CACVT hosted the Eastern Regional Forum including members from northeast and southeast Colorado on February 16, at 6:30pm MT. 

To get involved in advocacy and advocacy training, please provide your information HERE

**Please indicate you are interested in advocacy under the first question**

Eastern Plains regional concerns:

  • Lack of in-person (pre-COVID) meetings and CE events
  • CVTs in this region are siloed due to geographic expanse and small number of CVTs 
  • CVTs who live in this region often commute to larger communities for opportunities and career advancement

Sunrise Review discussion points:

For a comprehensive discussion on CACVT's advocacy and regulatory efforts, including sunrise review, please visit the Professional Regulation FAQ page.

Tammy Schneider shared insight into the Department of Regulatory Agencies (DORA) inquiry and how CVTs can mobilize to exemplify their influence, roles, and responsibilities. DORA welcomes public comment on Sunset and Sunrise Reviews, via this LINK. DORA is seeking to answer the following questions in their determination of the need for regulation of veterinary technicians. Please use these points as a reference when submitting public comments to DORA.

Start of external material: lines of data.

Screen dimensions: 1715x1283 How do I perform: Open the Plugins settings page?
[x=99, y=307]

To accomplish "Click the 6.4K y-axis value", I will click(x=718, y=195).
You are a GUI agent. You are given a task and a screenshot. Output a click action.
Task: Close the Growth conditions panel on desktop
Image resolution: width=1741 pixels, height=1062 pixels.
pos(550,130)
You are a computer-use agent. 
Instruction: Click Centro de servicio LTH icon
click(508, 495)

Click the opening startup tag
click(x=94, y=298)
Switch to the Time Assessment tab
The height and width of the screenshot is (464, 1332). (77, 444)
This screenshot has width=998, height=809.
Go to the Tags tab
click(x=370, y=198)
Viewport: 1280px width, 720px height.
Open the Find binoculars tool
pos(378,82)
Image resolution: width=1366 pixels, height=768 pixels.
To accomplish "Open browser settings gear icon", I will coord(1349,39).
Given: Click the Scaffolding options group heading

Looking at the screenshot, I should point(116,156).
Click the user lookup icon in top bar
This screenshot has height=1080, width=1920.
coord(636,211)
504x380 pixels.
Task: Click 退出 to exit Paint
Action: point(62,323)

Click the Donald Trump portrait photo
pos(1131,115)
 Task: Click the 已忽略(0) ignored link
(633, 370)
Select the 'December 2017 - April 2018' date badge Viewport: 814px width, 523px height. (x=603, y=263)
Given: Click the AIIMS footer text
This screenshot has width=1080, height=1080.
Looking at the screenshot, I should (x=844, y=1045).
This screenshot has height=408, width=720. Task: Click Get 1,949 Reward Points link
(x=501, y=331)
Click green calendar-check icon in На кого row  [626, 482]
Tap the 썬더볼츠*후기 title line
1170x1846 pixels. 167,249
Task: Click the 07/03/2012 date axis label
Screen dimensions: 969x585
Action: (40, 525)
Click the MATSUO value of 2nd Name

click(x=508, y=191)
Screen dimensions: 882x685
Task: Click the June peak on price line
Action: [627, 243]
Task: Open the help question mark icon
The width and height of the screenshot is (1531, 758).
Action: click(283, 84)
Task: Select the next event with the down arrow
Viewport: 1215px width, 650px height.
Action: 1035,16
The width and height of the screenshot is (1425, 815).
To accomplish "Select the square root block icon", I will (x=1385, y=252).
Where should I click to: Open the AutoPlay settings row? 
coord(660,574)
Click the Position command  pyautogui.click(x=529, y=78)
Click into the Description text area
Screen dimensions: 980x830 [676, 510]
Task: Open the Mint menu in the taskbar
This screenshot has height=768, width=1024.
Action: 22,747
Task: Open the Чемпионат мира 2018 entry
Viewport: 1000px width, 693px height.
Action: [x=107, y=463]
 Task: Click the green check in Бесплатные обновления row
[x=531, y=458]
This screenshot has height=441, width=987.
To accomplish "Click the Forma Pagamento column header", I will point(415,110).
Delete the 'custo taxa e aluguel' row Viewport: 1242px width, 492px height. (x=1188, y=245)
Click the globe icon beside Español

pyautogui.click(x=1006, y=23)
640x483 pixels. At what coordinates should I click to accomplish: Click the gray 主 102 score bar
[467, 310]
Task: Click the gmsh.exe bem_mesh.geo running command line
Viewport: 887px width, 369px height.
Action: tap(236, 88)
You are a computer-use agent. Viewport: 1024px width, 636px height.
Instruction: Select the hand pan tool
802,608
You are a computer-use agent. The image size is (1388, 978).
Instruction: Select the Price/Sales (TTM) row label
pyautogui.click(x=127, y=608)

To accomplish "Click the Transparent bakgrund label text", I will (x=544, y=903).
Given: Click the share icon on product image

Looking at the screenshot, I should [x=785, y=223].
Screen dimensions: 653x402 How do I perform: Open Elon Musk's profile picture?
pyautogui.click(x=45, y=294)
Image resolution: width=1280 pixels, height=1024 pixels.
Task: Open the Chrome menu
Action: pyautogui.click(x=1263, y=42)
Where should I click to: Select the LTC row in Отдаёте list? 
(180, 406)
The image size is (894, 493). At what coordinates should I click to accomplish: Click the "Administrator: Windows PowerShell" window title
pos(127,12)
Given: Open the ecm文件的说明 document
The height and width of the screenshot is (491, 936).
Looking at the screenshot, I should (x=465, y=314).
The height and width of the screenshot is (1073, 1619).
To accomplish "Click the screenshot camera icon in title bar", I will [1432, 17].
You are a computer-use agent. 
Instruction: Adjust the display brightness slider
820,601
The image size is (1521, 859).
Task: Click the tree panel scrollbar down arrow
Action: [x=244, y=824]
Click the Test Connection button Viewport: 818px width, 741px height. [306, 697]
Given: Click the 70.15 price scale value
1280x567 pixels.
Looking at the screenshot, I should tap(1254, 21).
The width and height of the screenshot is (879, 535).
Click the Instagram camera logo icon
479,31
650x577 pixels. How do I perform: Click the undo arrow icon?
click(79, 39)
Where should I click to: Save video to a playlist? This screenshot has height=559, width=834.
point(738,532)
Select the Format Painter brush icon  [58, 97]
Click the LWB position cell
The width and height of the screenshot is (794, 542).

  • What is the risk of harm to animals and animal owners from non-regulation of veterinary technicians?
    • The DORA definition of harm includes physical, emotional or financial harm to clients resulting from failure to provide appropriate service, or erroneous or incompetent service. DORA needs instances of specific, verifiable harm that was caused by a CVT or other non-veterinarian staff members.
    • This is one of the most important factors in determining the need for regulation and the area where YOU can have the most influence! If you have an experience you could share, please contact CACVT at [email protected] for specific details. 
  • Why is regulation necessary when veterinarians hold malpractice insurance that covers the entire veterinary team under their supervision?
    • In response, this is a short-sighted perspective in that supervision and the presence of malpractice insurance does nothing to prevent harm to animal patients. Yes, owners may not experience financial harm from a medical error AND malpractice insurance does not ensure that medical errors will happen.
  • What should be the difference between credentialed veterinary technicians and veterinary assistants?
    • This will look different for every CVT, but is an extremely valuable point of insight that only you can provide. Some areas for delineation of CVTs and veterinary assistants that have been established include anesthesia and patient monitoring, radiology and radiation safety, and zoonosis risk and public education. Using your personal experiences in these areas will help DORA understand the different, yet equally important, roles CVTs and veterinary assistants hold on the animal healthcare team.
  • What problems exist in the veterinary industry that could be solved by regulation of CVTs?
    • Currently, AVMA has been focusing on the problems of technician utilization and misallocation of veterinary staff (DVMs doing CVT work and using CVTs as a restrainer, for example). The broader problem in this instance is inefficiency in practice resulting in a lack of access to veterinary care for consumers. COVID has definitely taken things to heightened levels but if practice inefficiency has been an issue in your work experience, DORA needs to hear about your experience!
    • Regulation of CVTs could help veterinary staff members have a better understanding of the specific roles each person holds. How could regulation of CVTs - including title protection - help solve the problems you experience?